Larrabee at Siggraph

Intel's strand == Nvidia's thread, I'm sure Aaron is happy now :)

Meh, at least Intel gave a full breakdown of the terminology and are basing it off the actual hardware instead of some random terminology with no basis in their hardware.

But I thought it was Intel Fiber = Nvidia thread.
 
I think looking at the chart, if it's accurate, performance should go above 60fps with 25 1Ghz cores. Some of there sample frames need only 5 cores, for example, to be done in 1/60th of a second...for most of those sample frames the numbers required are far less than 25.
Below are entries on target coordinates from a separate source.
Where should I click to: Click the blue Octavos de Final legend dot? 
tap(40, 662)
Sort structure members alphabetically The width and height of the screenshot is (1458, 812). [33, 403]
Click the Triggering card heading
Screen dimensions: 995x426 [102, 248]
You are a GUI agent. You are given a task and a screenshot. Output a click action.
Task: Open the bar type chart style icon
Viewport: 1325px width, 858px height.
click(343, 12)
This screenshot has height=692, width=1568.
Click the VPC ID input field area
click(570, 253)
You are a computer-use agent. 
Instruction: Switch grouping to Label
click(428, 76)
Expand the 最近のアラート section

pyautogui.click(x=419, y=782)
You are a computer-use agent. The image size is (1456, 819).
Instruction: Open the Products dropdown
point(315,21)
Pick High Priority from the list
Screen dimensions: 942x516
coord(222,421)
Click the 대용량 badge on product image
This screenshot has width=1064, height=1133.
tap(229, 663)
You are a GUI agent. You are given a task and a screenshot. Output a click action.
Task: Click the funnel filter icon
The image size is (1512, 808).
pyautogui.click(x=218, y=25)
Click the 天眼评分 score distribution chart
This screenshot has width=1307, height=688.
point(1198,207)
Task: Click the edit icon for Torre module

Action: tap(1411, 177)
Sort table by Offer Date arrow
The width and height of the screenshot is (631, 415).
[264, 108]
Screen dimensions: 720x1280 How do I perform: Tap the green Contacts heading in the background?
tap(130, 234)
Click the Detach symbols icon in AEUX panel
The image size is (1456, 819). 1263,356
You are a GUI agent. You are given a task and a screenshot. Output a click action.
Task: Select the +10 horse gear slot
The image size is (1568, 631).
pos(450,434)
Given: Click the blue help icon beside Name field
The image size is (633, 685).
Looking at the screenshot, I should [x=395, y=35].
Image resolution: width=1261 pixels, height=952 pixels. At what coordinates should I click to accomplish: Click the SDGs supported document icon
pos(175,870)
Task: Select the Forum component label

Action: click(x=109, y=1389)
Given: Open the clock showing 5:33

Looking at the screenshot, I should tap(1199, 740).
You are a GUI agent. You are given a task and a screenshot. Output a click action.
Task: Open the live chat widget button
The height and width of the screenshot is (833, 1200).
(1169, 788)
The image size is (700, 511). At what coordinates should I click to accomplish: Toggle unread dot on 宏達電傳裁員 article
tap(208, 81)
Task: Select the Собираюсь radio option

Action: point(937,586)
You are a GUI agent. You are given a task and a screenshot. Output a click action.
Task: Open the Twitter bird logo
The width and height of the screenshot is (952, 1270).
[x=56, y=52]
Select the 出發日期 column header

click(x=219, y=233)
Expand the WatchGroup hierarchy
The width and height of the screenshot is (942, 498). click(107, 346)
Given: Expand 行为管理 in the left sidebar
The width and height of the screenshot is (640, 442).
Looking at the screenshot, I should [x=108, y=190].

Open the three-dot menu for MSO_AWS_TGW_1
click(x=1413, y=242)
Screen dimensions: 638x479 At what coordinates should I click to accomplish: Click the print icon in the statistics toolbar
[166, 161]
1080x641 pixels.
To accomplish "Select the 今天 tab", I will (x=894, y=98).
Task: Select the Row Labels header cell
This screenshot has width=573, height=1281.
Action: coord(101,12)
So maybe it's more accurate to say that 25 is needed to prevent it dipping below 60fps.

If I'm understanding it right..

Hmm, I thot that's what I said. :LOL:

But yeah, if you're willing to let performance having momentary dips below 60fps then your average fps would be much higher.

But then maybe with all their flexibility they'd go off and do something else with those cores just then. :???:
 
Well, unless there's a prob with it, here's my rough ruler-based estimate of the number of 1Ghz larabee cores needed for each of the 25 sample frames for Gears of War, to render them at 60fps:

23
13
12
23
12-13
12
12
17
17
22
22
15
12
14
15
24
20
23
14
15
17
17
16
17
15

Sorry it's not precise, I didn't want to start guesstimating decimal points etc. Based on my numbers, for this set of 25 sample frames, some stats:

Average: 16.78
Min: 12
Max: 24
Median: 16

Hmm, I thot that's what I said. :LOL:

Soz, yeah, for some reason I read maximum for minimum in your post! :|
 
Interesting Titanio :)
But I guess you forgot to mention the resolution, no?

EDIT
Thanks Geo, between I'm stupid... I guess Titanio based his figure on the FEAR results (@1600x1200)... :oops: I should have think twice before ask stupid things.
 
Of course, it is worth noting these are 1GHz cores. . . and most people seem to be expecting north of 2GHz by the time it is shipping in retail.
 
F.E.A.R. 1600x1200 4x AA (I presume that's what 4 samples means).. again, estimates based on the chart:

9.5
11.5
14
14
16.5
19
16
13
14
12
15
15.5
15
14.5
7
16
12.5
10.5
8
9
8
7
26
15
14

(I used 0.5s here..)

Average: 13.3
Min: 7
Max: 26
Median: 14
 
Well, unless there's a prob with it, here's my rough ruler-based estimate of the number of 1Ghz larabee cores needed for each of the 25 sample frames for Gears of War, to render them at 60fps:

23
13
12
23
12-13
12
12
17
17
22
22
15
12
14
15
24
20
23
14
15
17
17
16
17
15

Sorry it's not precise, I didn't want to start guesstimating decimal points etc. Based on my numbers, for this set of 25 sample frames, some stats:

Average: 16.78
Min: 12
Max: 24
Median: 16



Soz, yeah, for some reason I read maximum for minimum in your post! :|

How did you calculate that?:?:
 
Figure 10 in the paper has a data-points for each game's sample frames, showing how many 1Ghz cores would be required to render that frame at 1/60 of a second. The y-axis label jumps in increments of 5 cores, though, so I'm having to eyeball some of the numbers.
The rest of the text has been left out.